L’arcidiocesi di Colonia si sta riprendendo dall’«ubriacatura» dovuta alla GMG del 2005 dove pareva facile avvicinare i giovani alla fede e dove sembrava scontato che la fede cattolica si potesse dire in più modi e lingue. Partiti i giovani dopo l’incontro con Benedetto XVI, si è rimasti con un vuoto fisico ed emotivo. I giovani della GMG, come i Magi – dei quali a Colonia si venerano le reliquie – per altra strada ritornarono al loro Paese.
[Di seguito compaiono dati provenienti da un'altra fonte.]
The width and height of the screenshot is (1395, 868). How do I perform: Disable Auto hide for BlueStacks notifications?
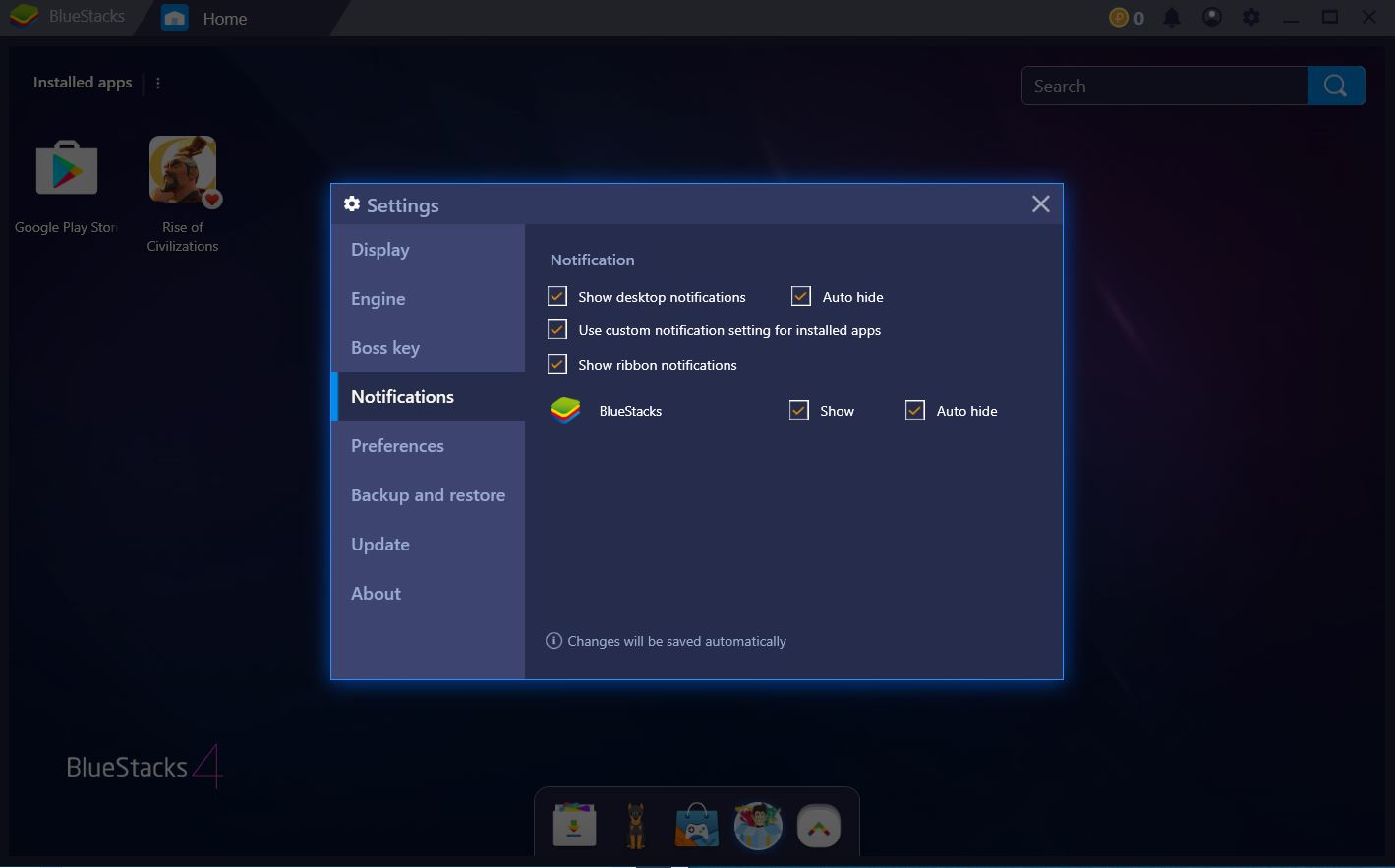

L’arcidiocesi ha cercato, sull’onda dell’entusiasmo, di organizzare grandi eventi di massa giovanili, allungando in qualche modo l’effetto della GMG, ma il successo non è stato quello sperato. Personalmente agisco puntando sul fatto che le comunità linguistiche e indigene, gli operatori e le organizzazioni ecclesiali per i giovani diventino sempre più attori a più voci del medesimo annuncio. Riconosco che la GMG ha lasciato in eredità l’impegno di conoscersi meglio tra giovani di diversa etnia.
Padre Silvio, lei è italiano. Quanto peso ha la sua carta d’identità in questo ministero a più voci? I giovani migranti italiani hanno una corsia preferenziale?
Sono italiano e non mi pesa per nulla il fatto di essere «straniero» in Germania, anzi questo gioca a mio favore. Riconosco che il mio apostolato con i giovani di diverse etnie fa forza sulla comune identità della fede in Gesù Cristo e nel mio essere «presbitero». Il mio essere prete dice molto ai giovani; mi accettano molto bene. Con i giovani italofoni, per ovvi motivi, ho un contatto facilitato. In costoro ho una certa facilità a trovare collaboratori immediati.